* [PROBLEM TO SOLVE] Write out each line of the records that has "Viewport" in it.

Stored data
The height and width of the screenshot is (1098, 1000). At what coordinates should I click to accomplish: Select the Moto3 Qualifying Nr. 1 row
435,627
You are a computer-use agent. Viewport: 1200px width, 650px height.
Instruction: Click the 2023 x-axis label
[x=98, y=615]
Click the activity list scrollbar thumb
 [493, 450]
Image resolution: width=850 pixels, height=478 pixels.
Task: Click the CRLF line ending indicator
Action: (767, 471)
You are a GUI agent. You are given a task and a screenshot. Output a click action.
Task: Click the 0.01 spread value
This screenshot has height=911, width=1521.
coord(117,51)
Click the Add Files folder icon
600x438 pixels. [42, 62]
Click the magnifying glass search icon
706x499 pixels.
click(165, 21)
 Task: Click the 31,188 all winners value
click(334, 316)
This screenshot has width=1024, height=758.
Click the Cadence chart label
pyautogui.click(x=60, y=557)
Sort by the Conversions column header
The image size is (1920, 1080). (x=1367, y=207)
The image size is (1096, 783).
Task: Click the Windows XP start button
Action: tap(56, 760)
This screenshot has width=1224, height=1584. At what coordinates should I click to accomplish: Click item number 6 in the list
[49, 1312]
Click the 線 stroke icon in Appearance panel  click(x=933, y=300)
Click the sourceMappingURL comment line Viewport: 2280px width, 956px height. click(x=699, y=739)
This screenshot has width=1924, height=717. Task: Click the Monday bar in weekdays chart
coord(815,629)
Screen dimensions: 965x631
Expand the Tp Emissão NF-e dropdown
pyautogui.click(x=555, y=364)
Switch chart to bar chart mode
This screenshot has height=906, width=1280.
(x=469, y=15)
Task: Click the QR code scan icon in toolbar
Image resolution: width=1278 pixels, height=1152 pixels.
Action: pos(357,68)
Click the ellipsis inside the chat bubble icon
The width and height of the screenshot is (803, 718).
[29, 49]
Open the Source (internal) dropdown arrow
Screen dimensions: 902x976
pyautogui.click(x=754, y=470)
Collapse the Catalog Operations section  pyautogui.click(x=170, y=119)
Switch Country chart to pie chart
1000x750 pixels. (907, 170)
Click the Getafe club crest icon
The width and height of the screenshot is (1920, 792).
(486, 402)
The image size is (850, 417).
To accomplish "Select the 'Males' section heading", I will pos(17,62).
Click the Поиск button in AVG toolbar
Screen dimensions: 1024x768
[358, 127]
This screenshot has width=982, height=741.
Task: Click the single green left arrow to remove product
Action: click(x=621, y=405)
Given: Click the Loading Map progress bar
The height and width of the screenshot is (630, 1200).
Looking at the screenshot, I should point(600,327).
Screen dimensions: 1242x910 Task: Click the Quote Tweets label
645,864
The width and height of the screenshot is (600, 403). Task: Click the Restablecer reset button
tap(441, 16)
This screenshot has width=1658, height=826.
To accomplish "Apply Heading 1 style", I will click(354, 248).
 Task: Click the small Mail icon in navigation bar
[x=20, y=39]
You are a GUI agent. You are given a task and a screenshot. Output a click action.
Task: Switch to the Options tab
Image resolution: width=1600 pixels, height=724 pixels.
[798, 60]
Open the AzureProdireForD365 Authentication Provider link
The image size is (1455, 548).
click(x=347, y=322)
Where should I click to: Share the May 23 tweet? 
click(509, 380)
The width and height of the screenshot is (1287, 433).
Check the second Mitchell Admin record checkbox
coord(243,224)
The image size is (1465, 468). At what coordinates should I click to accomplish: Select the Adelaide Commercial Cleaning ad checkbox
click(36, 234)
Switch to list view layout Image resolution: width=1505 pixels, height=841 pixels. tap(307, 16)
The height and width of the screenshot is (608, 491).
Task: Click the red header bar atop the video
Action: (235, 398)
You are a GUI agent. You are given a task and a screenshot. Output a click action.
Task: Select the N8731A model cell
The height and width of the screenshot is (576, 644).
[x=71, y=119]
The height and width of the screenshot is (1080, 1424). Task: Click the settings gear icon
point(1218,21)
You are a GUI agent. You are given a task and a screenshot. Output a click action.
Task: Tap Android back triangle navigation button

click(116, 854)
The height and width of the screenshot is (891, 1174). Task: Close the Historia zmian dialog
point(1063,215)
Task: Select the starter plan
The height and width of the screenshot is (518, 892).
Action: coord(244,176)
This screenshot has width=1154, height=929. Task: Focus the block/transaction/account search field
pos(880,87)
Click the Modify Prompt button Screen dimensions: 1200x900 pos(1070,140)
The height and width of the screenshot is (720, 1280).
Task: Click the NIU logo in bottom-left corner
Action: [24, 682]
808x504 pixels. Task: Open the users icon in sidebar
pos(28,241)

* [TASK OUTPUT]
You are a computer-use agent. Viewport: 1200px width, 650px height.
Click the sourceMappingURL comment line Viewport: 2280px width, 956px height. click(x=699, y=739)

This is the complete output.